What contributes to the diversity of antibodies?

Answer 37

The diversity of antibodies results from the assembly of two supergenes: one for the light chain and one for the heavy chain, with genes located on separate chromosomes. This process yields about 21 billion possibilities for light and heavy chain diversity combined.
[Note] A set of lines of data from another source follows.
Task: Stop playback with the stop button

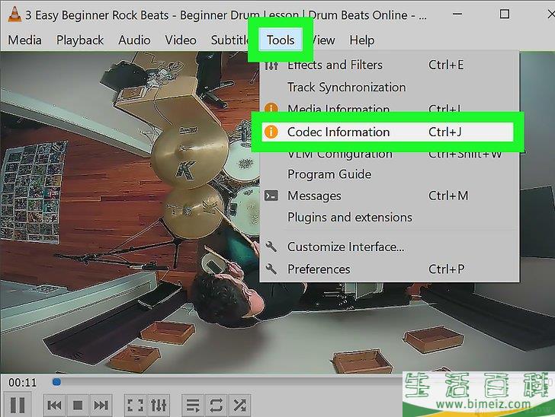Action: 77,405
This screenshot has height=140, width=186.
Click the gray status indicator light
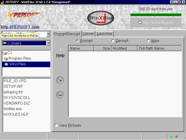[176, 137]
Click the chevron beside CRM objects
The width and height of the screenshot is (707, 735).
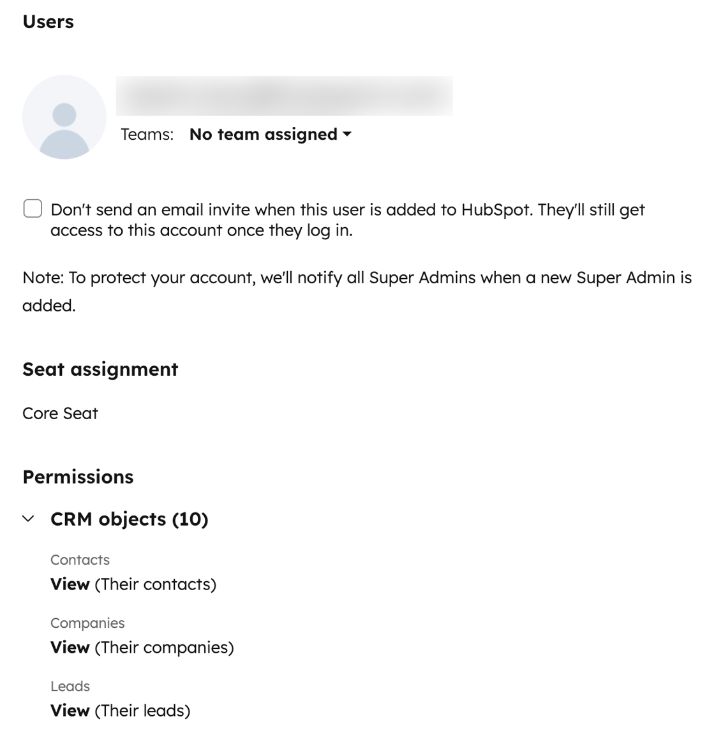pos(28,519)
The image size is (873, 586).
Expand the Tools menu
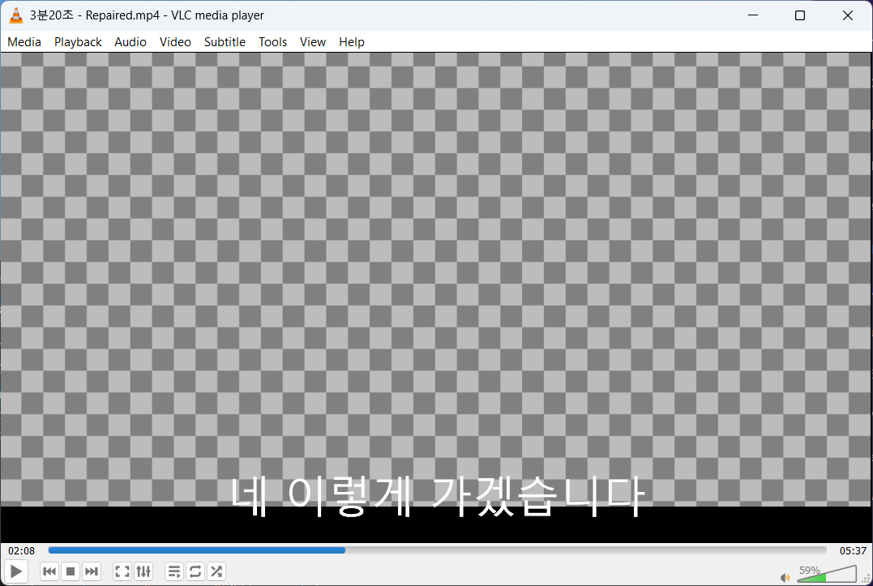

The variable region is the part of the antibody that displays the diversity.

Question 38

What is class switching in B cells?

Answer 38

Class switching in B cells occurs when they change the class of antibody they produce, while maintaining the same antigen specificity. This is achieved through DNA deletions that result in antibodies with different constant regions but the same variable regions. T-helper cells induce class switching through cytokine signals.

Question 39

What are allergic reactions and immediate hypersensitivity?

Answer 39

Allergic reactions are when the immune system overreacts to an antigen that may not be dangerous, producing inflammation and other symptoms. Immediate hypersensitivity involves the production of large amounts of IgE upon allergen exposure, which binds to mast cells and basophils, leading to symptoms like inflammation and difficulty breathing upon re-exposure.

Question 40

How can allergy to pollen be treated through desensitization?

Answer 40

Allergy to pollen can be treated by desensitization, which involves injecting small amounts of the allergen under the skin to stimulate IgG production instead of IgG. Upon the next exposure, IgG binds to the allergen before IgE can, mitigating allergic reactions.

Question 41

What are some examples of autoimmune diseases?

Answer 41

Examples of autoimmune diseases include:

Systemic lupus erythematosus (SLE): Antibodies to cellular components cause inflammation.
Rheumatoid arthritis: Persistent T cell response leads to joint inflammation.
Hashimoto’s thyroiditis: Immune cells attack thyroid tissue.
Insulin-dependent diabetes mellitus (type I): Immune reaction against pancreatic cells that produce insulin, necessitating daily insulin intake.

Question 42

What are immune deficiency disorders?

Answer 42

Immune deficiency disorders can be inherited or acquired, characterized by the absence or malfunction of T or B cells, leading to a compromised defense against pathogens. HIV targets T-helper cells, crucial to both humoral and cellular responses, leading to AIDS.

Question 43

How is HIV transmitted and what is its progression?

Answer 43

HIV is transmitted through bodily fluids containing the virus and infects T-helper cells, macrophages, and antigen-presenting dendritic cells. After an initial immune response, the virus reaches a “set point” level, with the rate of disease progression varying among individuals. Over time, TH cells are destroyed, increasing susceptibility to infections and opportunistic diseases.

Question 44

What are the drug treatments focused on for HIV?

Answer 44

Drug treatments for HIV focus on inhibiting viral proteins to prevent the virus from replicating. These include inhibitors of reverse transcriptase, which catalyzes the synthesis of cDNA from viral RNA, and vital protease, which processes viral proteins into their active forms.